Subtask — Delegate
Delegate a task to the best available AI model. The routing strategy is auto-loaded at session start — it tells the agent when and where to delegate.
External CLIs: codex (OpenAI) · codex review (separate quota) · gemini (Google) · agent (Cursor, manual-only)
All CLI flags MUST come from cached --help output. Never hardcode flags.
Usage
/subtask:delegate <task description>
Model hints can appear anywhere in the input:
- •
Research caching best practices in Firebase— auto-routes - •
Review the auth changes using codex— Codex - •
Use gemini to analyze performance— Gemini - •
with codex, implement retry logic— Codex - •
Create a Linear ticket for the billing bug— Claude (needs MCP) - •
Analyze this with grok— Agent (Grok only available there)
Sandbox Rules
Apply the least access that satisfies the task. Derive flags from cached --help.
| Level | Access | Use When |
|---|---|---|
| 1. Pipe | No filesystem | Self-contained: summarize, parse, generate from provided context |
| 2. Read-only | Read, no writes | Reviews, analysis, advisory needing codebase context |
| 3. Working dir | Read + scoped writes | Implementation within a worktree or temp sandbox |
| 4. Full access | Read + write beyond working dir | Needs config outside worktree (still sandboxed) |
⛔ NEVER use elevated-permission flags. This is a hard constraint, not a guideline. ⛔
If a task cannot be completed within a sandbox, DO NOT delegate it. Fall back to Claude (native subagent) or abandon the delegation entirely. An unsandboxed external CLI invocation is never acceptable — not for any task, any provider, any reason.
| CLI | Banned flags |
|---|---|
codex | --dangerously-bypass-approvals-and-sandbox |
gemini | -y / --yolo, --approval-mode yolo |
agent | -f / --force, --sandbox disabled |
This covers any flag — present or future — that bypasses permission prompts, auto-approves all actions, or disables the sandbox.

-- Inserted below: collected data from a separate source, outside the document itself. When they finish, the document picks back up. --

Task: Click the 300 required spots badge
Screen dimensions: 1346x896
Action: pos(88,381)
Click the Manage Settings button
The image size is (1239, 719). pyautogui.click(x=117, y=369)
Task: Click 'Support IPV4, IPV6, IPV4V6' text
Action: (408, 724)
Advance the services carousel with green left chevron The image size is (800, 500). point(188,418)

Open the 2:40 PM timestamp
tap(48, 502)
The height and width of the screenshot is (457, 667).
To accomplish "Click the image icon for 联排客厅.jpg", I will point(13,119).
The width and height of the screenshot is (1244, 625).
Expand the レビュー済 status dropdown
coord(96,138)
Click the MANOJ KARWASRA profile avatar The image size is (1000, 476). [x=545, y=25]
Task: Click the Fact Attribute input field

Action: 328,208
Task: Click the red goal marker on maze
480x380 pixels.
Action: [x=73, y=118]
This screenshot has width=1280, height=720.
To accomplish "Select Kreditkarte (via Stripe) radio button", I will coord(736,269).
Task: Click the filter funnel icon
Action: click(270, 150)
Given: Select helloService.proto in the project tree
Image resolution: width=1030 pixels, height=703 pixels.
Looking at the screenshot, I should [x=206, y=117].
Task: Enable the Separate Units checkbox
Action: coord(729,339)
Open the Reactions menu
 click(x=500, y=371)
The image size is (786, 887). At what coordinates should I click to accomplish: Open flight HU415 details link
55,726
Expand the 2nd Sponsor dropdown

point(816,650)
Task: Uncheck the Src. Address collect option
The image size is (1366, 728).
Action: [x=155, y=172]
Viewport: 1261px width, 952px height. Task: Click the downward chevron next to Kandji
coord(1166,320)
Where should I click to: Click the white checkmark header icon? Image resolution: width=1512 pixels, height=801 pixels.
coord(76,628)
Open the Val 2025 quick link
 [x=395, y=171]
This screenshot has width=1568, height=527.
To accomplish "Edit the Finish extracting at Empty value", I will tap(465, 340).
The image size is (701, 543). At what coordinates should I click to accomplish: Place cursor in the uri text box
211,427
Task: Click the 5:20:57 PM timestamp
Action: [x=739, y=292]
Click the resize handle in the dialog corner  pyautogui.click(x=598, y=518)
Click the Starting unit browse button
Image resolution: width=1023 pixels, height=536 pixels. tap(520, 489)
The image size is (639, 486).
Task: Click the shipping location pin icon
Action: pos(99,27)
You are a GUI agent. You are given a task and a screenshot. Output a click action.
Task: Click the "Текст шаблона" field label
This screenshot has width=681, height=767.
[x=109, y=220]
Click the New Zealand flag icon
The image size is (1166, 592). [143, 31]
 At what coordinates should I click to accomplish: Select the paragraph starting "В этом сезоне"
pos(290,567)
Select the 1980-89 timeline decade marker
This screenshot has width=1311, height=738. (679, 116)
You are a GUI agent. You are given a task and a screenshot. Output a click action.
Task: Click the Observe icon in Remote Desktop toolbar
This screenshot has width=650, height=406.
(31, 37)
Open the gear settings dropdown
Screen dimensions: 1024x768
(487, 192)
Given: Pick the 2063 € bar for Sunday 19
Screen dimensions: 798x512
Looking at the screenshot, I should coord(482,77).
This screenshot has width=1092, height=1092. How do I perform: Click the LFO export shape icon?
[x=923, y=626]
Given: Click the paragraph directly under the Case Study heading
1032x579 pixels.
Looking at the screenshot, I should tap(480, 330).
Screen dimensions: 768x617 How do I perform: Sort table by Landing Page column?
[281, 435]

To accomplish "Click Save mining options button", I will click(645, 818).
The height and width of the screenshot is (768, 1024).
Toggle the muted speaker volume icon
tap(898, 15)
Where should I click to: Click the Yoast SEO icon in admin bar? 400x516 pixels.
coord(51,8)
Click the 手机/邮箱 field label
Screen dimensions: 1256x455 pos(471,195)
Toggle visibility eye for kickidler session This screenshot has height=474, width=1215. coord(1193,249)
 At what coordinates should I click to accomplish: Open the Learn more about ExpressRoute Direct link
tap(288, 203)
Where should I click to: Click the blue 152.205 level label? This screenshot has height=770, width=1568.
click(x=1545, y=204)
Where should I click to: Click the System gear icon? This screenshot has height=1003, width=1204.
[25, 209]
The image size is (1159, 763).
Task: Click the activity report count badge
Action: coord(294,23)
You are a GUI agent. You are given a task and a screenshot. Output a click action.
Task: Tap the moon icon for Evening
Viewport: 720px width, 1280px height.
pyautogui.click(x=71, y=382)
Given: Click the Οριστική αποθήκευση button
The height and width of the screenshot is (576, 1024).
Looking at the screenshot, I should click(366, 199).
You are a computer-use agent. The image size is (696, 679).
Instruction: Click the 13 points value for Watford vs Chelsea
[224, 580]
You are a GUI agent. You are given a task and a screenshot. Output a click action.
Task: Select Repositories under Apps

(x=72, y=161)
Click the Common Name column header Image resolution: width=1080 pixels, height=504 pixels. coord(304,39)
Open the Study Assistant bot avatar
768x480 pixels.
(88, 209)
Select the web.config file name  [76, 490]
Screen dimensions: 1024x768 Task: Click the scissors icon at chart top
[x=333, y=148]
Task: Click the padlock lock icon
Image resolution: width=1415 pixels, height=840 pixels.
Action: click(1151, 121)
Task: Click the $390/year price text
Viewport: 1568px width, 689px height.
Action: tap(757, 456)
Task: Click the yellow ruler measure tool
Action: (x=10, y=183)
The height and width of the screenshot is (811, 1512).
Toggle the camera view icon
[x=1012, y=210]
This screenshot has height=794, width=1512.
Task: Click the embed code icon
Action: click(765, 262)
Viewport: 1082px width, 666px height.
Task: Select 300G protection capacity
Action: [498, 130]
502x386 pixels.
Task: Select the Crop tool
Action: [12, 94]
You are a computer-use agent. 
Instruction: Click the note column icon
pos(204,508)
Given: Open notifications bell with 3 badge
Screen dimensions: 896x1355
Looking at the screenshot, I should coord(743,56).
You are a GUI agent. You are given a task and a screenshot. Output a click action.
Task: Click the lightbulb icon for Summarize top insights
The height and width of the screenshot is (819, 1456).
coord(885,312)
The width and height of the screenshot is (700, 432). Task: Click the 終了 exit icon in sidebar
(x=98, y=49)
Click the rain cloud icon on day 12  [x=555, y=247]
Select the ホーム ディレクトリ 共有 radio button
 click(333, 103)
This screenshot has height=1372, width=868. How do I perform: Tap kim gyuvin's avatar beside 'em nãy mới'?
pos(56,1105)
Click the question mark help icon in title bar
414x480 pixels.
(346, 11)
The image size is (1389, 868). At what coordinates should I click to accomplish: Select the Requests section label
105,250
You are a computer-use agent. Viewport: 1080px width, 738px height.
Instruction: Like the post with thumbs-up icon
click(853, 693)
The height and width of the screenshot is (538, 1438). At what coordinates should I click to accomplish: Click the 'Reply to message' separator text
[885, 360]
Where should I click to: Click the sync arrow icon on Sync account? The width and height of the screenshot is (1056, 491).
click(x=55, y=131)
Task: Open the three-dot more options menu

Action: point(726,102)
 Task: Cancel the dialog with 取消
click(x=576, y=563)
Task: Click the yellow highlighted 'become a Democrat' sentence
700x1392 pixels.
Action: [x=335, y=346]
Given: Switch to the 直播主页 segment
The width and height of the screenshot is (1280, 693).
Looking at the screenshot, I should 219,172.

If the ideal sandbox level fails on a CLI, try a more relaxed sandbox on the same CLI if safe. If no sandboxed invocation works, do not delegate — use Claude (native subagent) instead.
Execution
All steps are silent — only the final result is shown to the user.
1. Parse Input
Extract task description and model hint (if any). Match hints case-insensitively: using <model>, use <model>, with <model>. Model names can include variants (e.g., "Codex 5.3 High"). Specific model names (e.g., "grok", "gpt-5.2") resolve by family (OpenAI → codex, Google → gemini). Models without a native CLI → agent if supported.
2. CLI Discovery
- •Run
<cli> --helpfor the selected CLI and cache output - •If routing selected
agent, also runagent --list-modelsand cache
3. Route
Model hint present → use that provider unconditionally.
No model hint → classify the task and route per the Quota-pressure routing table (loaded at session start), which defines fallback chains and sandbox levels per task type. Tasks requiring MCP tools (Linear, Slack, Notion, etc.) stay on Claude (native subagent).
4. Persona (Optional)
If the task maps to an agent role in .claude/agents/*.md, read the matching definition and compose it into the prompt. Otherwise skip.
5. Launch
Native subagent (routed to Claude): spawn with persona + task description.
External CLI: derive flags for non-interactive mode, prompt, and sandbox level from cached --help. Additional rules:
- •Request summarized output for research/analysis/review tasks (not implementation)
- •Use text output format (not JSON/stream-JSON)
- •Always launch in background (
run_in_background: true) - •Working directory: relevant worktree path, or monorepo root
6. Monitor & Handle
Poll output silently. Kill the process if fatal patterns appear with no new output for ~10s:
- •
denied by policy,permission error,permission denied - •
quota exhausted,exhausted your capacity - •
error executing tool,crash,panic,fatal
If output stalls without error patterns, ask the user before killing — it may be legitimately slow.
On failure:
- •Quota-related → skip to next provider immediately
- •Sandbox-related → try relaxed sandbox if safe, otherwise next provider
- •Transient (timeout, rate limit) → retry once, then treat as hard failure
- •User-specified model → show error, don't fall back
- •Auto-routed → fall back silently through priority chain
Output Format
subtask model: codex · reason: code review · sandbox: read-only
[model output here — fenced for external CLI, plain markdown for native subagent]
On failure, add a status line: **status:** error — <reason>.